O próprio Dante Gabriel Rossetti parecia apreciar o trabalho da mulher, uma vez que, depois da sua morte, tratou que os seus desenhos e esboços fossem fotografados e reproduzidos em volumes para homenagear a sua arte. Sabe-se que quatro destes volumes chegaram a ser distribuídos a amigos. Segundo Jan Marsh, os negativos das imagens chegaram aos dias de hoje, mas as fotografias nunca mais voltaram a ser reproduzidas.

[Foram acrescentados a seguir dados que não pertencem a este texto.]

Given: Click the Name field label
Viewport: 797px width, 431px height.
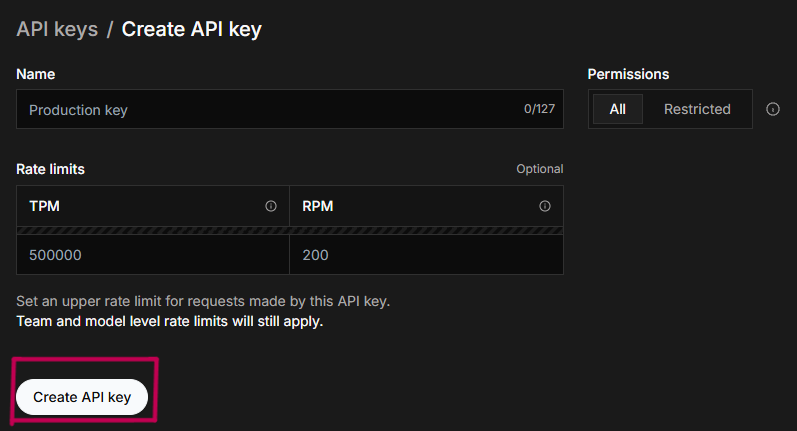Looking at the screenshot, I should click(x=36, y=74).
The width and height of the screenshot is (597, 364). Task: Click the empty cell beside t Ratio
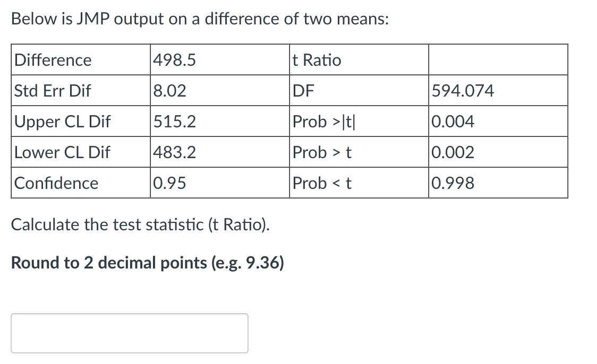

O reconhecimento do mérito artístico de Elizabeth Siddall parece não se ter ficado pelo círculo mais fechado de conhecimentos. De acordo com Serena Trowbridge, um “indicador da importância cada vez maior de Siddall enquanto artista” foi a inclusão de quatro dos seus trabalhos (“We Are Seven”, The Haunted Tree”, “Clerk Saunders” e “Study of a Head”, que se acredita ser o seu auto-retrato) e de alguns dos seus desenhos (inspirados por Tennyson e Browning) numa pequena exposição organizada por Madox Brown em Russell Place, Londres, em junho de 1857. Siddall foi a única mulher a participar na mostra londrina, lado a lado com pintores estabelecidos, como William Holman Hunt ou John Everett Millais. Hunt, que nunca teria visto o seu trabalho de Lizzie, tê-lo-á comparado ao de Walter Deverell, que admirava. Em resposta, Rossetti terá dito que era muito melhor.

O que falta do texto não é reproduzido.